→ Your instructions
Write out the records below verbatim, beginning with the line that contains "Open the Moment-Eğrilik" and continuing through the line that contains "tap(1782, 324)", with both of those lines included.

→ Material provided
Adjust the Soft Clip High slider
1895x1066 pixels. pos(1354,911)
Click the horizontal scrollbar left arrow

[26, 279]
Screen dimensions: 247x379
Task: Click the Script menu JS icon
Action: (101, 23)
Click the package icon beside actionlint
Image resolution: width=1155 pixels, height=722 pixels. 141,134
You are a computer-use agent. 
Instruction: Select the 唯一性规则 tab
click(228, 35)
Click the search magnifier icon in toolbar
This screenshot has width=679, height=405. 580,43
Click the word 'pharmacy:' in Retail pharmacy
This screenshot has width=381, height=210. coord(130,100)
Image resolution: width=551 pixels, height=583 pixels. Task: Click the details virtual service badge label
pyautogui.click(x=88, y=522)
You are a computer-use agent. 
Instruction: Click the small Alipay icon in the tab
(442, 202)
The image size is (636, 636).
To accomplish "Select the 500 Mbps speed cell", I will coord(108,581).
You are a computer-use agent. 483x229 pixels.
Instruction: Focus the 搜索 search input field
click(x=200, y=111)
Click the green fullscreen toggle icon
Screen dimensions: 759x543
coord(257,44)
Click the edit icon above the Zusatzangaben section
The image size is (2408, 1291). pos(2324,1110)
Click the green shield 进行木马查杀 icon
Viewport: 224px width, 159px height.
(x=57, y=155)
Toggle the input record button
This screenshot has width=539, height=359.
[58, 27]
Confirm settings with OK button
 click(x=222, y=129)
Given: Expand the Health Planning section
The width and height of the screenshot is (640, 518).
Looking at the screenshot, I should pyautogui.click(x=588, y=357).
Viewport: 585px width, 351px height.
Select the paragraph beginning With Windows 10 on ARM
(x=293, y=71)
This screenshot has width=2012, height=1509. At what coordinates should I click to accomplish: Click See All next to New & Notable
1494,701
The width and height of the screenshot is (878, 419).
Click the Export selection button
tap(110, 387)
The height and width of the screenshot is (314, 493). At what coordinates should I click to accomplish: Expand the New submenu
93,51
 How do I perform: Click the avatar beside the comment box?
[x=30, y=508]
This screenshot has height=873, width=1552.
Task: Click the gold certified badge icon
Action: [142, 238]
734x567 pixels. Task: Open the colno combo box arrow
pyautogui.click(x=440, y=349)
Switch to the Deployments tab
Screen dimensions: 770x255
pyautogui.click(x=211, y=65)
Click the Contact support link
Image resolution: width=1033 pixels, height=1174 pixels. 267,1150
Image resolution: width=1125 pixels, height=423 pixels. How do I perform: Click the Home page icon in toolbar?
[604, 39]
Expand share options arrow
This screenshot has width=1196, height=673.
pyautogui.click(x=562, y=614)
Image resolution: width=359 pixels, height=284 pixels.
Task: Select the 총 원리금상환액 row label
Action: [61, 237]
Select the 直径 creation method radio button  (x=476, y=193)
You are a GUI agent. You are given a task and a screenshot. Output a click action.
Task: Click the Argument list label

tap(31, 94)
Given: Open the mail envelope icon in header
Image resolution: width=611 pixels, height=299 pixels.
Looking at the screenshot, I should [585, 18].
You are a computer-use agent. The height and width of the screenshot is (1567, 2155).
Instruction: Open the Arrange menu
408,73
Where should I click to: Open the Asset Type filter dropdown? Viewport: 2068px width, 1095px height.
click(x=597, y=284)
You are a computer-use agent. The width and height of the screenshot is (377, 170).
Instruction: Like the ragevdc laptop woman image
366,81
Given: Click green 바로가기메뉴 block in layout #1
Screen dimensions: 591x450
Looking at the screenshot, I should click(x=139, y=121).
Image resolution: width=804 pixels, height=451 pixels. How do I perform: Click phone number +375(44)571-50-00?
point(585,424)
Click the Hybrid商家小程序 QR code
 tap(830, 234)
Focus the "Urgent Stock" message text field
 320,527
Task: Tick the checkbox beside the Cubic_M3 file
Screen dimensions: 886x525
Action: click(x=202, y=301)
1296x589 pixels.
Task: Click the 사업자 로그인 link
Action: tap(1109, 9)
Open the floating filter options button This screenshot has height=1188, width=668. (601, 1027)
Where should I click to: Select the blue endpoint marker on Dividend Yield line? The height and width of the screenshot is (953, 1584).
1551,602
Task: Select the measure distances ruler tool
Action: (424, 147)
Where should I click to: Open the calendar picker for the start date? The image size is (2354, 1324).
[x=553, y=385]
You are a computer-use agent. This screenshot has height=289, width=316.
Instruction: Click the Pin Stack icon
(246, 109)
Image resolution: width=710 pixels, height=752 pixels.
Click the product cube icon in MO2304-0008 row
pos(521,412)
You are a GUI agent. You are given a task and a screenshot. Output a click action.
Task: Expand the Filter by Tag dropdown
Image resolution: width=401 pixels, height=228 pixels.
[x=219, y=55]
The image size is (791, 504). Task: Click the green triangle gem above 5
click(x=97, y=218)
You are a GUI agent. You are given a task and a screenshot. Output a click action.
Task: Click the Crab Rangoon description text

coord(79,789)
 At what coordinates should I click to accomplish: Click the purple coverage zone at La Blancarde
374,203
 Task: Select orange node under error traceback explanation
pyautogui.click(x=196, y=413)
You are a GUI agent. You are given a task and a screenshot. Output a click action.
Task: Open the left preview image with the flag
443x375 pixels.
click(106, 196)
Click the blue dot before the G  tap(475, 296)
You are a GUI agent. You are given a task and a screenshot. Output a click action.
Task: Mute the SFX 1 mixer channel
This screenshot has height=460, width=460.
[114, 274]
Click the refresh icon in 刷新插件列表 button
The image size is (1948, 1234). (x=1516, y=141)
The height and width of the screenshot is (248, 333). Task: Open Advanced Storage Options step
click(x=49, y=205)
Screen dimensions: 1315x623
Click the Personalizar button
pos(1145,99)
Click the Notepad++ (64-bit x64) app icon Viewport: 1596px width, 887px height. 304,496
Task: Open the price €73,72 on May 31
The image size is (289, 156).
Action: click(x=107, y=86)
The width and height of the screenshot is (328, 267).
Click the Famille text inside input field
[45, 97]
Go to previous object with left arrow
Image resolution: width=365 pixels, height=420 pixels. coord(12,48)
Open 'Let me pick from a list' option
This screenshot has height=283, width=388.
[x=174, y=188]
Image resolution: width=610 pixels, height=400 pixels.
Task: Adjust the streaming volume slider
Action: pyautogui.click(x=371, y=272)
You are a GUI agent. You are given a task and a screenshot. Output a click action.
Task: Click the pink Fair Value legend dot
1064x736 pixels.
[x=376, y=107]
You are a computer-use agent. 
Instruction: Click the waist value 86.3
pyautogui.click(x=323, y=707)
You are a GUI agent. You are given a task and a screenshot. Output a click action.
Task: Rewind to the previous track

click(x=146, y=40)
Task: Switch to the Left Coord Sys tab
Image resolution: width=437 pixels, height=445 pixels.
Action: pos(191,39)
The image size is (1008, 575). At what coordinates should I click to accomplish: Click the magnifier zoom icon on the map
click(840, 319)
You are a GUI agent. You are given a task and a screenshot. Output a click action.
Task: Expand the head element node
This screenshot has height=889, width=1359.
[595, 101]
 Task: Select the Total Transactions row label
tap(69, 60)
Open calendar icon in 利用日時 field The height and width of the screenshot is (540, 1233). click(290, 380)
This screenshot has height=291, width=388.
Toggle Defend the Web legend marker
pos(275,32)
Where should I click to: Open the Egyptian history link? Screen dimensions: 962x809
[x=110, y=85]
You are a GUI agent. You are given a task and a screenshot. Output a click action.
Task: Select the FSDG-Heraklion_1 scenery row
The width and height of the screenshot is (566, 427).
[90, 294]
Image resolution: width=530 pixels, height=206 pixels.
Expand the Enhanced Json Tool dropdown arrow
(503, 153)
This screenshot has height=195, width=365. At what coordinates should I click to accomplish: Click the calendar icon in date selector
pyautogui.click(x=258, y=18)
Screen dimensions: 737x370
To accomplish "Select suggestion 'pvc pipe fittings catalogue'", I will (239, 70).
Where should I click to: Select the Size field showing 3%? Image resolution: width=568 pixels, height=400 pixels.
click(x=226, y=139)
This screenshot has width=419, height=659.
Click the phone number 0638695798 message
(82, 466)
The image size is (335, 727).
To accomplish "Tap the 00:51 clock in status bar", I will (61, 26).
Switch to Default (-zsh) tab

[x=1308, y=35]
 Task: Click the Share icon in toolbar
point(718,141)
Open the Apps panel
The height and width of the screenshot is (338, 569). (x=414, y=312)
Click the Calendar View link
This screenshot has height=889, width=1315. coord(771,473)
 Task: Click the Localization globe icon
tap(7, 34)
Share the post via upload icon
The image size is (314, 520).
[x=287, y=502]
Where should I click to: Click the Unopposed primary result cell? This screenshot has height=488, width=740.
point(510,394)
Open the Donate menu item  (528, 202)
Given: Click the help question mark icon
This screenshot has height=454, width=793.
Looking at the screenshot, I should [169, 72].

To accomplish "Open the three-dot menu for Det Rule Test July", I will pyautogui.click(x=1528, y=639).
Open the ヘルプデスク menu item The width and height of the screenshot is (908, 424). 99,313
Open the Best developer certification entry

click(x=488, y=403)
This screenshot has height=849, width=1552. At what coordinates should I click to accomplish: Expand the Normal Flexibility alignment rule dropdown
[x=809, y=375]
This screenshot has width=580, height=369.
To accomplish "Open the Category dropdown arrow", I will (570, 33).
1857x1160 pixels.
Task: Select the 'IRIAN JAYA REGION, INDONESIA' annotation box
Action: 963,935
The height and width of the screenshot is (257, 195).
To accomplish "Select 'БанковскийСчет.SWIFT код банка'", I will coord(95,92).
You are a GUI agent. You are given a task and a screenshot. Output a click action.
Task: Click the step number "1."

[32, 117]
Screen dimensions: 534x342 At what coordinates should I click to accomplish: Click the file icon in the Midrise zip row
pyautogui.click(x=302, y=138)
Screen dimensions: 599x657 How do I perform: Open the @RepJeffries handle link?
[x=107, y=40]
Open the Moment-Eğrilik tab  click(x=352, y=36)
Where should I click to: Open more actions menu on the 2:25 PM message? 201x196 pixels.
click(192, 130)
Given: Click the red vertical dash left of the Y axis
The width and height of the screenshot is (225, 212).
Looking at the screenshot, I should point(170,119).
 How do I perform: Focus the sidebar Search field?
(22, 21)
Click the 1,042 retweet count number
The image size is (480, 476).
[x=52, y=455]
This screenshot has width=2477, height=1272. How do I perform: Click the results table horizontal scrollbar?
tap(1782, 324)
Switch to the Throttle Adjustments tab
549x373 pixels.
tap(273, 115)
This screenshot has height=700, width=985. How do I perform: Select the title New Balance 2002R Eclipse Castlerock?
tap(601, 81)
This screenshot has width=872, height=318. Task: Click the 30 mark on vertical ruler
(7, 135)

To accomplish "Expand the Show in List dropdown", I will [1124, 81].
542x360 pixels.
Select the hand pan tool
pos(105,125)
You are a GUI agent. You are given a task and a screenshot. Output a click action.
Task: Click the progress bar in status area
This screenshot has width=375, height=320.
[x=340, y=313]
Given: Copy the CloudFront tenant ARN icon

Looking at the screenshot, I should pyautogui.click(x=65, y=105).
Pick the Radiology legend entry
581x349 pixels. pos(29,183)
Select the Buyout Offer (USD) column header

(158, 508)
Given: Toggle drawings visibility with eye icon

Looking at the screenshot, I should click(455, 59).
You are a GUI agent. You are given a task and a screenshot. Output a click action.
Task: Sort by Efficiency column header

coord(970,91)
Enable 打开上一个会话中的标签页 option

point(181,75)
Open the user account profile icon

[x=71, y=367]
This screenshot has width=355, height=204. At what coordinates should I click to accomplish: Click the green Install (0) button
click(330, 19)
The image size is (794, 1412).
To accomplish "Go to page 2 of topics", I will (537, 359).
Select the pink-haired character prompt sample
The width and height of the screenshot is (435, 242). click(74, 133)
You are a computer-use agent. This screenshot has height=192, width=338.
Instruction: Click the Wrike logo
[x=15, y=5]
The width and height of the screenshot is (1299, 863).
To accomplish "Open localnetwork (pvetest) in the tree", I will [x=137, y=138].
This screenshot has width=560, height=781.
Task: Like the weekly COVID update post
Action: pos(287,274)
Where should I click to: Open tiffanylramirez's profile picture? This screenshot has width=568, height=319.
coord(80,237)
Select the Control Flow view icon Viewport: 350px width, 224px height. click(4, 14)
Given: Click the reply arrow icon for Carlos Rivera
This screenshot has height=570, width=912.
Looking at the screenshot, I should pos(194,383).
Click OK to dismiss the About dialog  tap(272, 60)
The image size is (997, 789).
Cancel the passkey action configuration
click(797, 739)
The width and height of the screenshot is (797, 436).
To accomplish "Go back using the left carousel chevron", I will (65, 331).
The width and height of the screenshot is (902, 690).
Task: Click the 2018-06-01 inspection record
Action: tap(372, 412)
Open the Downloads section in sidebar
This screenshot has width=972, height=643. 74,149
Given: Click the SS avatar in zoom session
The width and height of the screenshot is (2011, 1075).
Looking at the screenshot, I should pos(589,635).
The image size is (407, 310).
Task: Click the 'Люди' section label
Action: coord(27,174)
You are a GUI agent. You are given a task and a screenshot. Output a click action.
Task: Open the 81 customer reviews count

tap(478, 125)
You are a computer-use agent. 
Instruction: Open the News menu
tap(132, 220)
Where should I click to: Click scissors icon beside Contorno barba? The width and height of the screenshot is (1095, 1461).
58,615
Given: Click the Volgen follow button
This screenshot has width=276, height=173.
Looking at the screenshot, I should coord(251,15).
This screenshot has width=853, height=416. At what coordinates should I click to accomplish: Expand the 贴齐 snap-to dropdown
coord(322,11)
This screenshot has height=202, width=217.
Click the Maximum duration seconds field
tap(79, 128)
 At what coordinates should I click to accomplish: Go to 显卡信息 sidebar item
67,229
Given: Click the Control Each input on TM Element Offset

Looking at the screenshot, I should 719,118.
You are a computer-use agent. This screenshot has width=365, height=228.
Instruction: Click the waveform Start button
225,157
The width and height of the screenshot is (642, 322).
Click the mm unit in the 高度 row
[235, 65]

→ Problem solution
Open the Moment-Eğrilik tab  click(x=352, y=36)
Where should I click to: Open more actions menu on the 2:25 PM message? 201x196 pixels.
click(192, 130)
Given: Click the red vertical dash left of the Y axis
The width and height of the screenshot is (225, 212).
Looking at the screenshot, I should point(170,119).
 How do I perform: Focus the sidebar Search field?
(22, 21)
Click the 1,042 retweet count number
The image size is (480, 476).
[x=52, y=455]
This screenshot has width=2477, height=1272. How do I perform: Click the results table horizontal scrollbar?
tap(1782, 324)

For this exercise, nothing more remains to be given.